Alcohol is particularly bad for your liver and brain. When the liver sees alcohol, it is seen as a “priority,” meaning that the liver stops everything else it is doing to handle it. Melissa Layne, assistant professor of Health, Physical Education and Recreation at the University of North Georgia, compares this to what happens if the post office gets an anthrax letter. All other functions and priorities shift toward handling the crisis. She adds that if “your liver could talk, it would call alcohol egocentric, demanding and disruptive.” One major job for the liver is to make vitamin D from hormones. Send some alcohol to the liver, and vitamin D production halts.

In the brain, alcohol causes working brain tissue to shrink, even from moderate alcohol intake. Brain cell loss and compromised functioning of the protective blood-brain barrier are also related to alcohol consumption. This drop in protection can cause free radical damage of cell membranes negatively affecting mitochondrial function, damaging mitochondrial DNA and causing inflammation. And with no nerve endings in your brain, you don’t feel the inflammation like you feel a sprained ankle. Free radical damage to mitochondrial DNA and inflammation in the brain are a major cause of neurodegenerative diseases like Alzheimer’s and Parkinson’s, so any lifestyle choice that increases them can hardly be considered healthy.

But what about resveratrol? It’s a powerful antioxidant that crosses the blood-brain barrier and is found in grapes, cocoa, dark chocolate and a few other foods. If you seek those benefits, then eat those foods. If you’re drinking wine to get your resveratrol, that makes no sense. Drink wine because you enjoy wine. It’s like eating a super sweet chocolate bar because it has a little dark chocolate in it. If you want the health benefits of a food (like grapes or oranges), then eat that food. Don’t drink it.

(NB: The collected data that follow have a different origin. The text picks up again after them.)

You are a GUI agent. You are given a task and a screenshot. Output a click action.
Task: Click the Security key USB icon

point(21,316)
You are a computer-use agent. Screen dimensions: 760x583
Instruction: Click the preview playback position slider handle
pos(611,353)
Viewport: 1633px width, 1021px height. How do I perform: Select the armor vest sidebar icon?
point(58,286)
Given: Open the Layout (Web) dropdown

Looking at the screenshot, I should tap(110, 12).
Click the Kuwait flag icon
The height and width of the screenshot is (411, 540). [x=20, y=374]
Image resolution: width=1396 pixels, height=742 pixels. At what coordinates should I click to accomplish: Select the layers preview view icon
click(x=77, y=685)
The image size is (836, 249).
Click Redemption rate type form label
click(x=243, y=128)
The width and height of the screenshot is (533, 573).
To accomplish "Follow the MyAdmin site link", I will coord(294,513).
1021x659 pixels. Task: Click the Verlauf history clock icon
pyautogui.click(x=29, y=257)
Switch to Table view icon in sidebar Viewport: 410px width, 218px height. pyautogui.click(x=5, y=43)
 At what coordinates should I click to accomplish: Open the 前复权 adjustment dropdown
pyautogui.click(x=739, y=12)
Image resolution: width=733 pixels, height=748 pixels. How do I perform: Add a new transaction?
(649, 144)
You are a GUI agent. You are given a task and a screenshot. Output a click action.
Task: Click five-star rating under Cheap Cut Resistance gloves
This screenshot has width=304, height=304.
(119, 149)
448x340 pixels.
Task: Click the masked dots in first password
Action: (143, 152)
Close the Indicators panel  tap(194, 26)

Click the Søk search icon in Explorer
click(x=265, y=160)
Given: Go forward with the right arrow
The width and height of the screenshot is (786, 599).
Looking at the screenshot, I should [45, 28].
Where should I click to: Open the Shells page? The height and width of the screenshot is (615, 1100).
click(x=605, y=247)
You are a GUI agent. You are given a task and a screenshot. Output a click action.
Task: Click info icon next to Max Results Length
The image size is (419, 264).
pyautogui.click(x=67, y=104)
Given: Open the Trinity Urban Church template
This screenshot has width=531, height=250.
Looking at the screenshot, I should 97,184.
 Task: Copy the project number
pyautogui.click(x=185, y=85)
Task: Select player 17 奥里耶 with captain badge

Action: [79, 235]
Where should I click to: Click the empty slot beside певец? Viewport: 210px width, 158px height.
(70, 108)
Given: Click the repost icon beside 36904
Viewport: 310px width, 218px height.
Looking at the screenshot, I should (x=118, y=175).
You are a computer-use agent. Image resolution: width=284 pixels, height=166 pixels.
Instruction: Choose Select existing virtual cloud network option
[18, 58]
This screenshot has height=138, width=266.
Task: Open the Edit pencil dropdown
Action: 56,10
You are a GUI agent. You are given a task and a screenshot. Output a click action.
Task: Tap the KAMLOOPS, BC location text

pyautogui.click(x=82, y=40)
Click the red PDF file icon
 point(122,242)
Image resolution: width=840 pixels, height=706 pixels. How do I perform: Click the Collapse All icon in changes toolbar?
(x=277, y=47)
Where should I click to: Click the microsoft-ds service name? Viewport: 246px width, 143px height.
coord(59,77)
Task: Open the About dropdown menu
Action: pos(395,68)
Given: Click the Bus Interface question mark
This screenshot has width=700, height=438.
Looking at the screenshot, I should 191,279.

If you enjoy an occasional alcoholic drink, then carry on, but do so with both eyes open and with a realistic understanding of what it is. The illusion of health attached to alcohol consumption results in people consuming more than they probably should and having a nightly glass of wine because it’s “healthy,” and this is unwise. Enjoy alcohol occasionally and you’ll be fine. But to drink it for health benefits is folly. The negatives of alcohol consumption far outweigh the positives on a physiological level.